The Supreme Court in a 5-4 decision on Friday ruled that law enforcement generally needs a warrant to collect cellphone location data from a wireless provider as evidence.
Chief Justice John G. Roberts Jr., writing for the majority, warned that the decision was limited in scope.
“We hold only that a warrant is required in the rare case where the suspect has a legitimate privacy interest in records held by a third party,” the chief justice said.
Justices Ruth Bader Ginsburg, Sonia Sotomayor, Stephen G. Breyer and Elena Kagan concurred.
The case in question, Carpenter v. United States, No. 16-402, involved a string of armed robberies of Radio Shack and T-Mobile stores in Michigan and Ohio starting in 2010. At issue specifically was the fact that police obtained nearly 130 days of phone location data on Carpenter without a warrant.
The data provided 12,898 location points that cataloged Carpenter’s movements – and helped link him to the robberies – with an average of 101 data points per day.
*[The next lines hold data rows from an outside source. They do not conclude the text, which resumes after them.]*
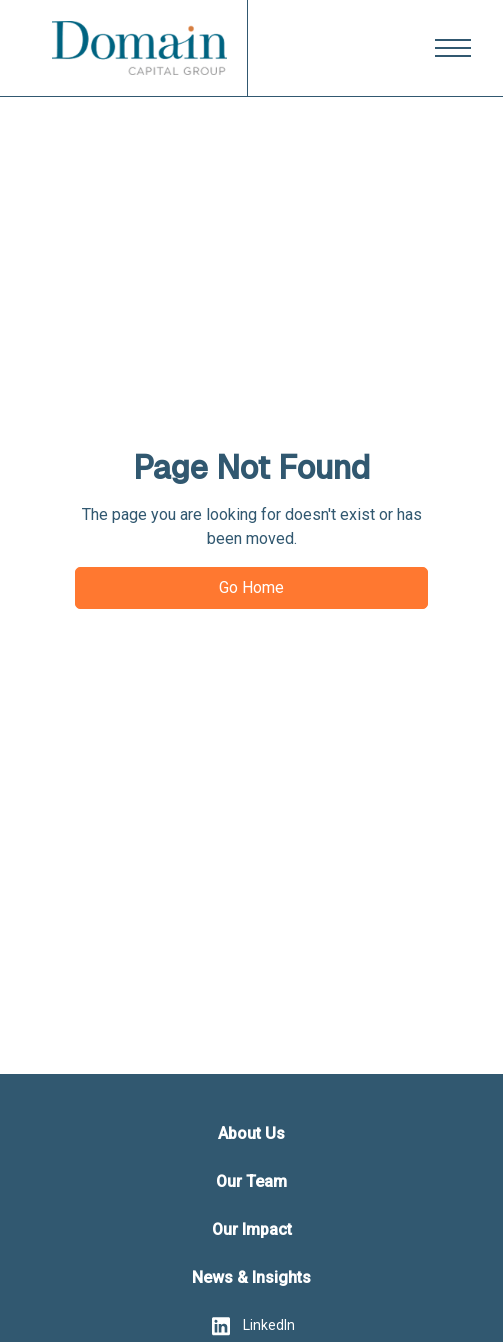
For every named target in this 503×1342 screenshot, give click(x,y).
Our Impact (252, 1229)
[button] (453, 48)
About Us (251, 1133)
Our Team (251, 1181)
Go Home (251, 587)
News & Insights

The data painted a clear picture of Carpenters whereabouts, including where he slept at night and if he went to church on Sunday mornings.
Up for debate was whether or not the prosecutors violated the Fourth Amendment in collecting the phone location data. According to Chief Justice Roberts, that information was entitled to privacy protection.
Allowing government access to cell-site records contravenes that expectation. Although such records are generated for commercial purposes, that distinction does not negate Carpenter’s anticipation of privacy in his physical location. Mapping a cell phone’s location over the course of 127 days provides an all-encompassing record of the holder’s whereabouts. As with GPS information, the timestamped data provides an intimate window into a person’s life, revealing not only his particular movements, but through them his “familial, political, professional, religious, and sexual associations.”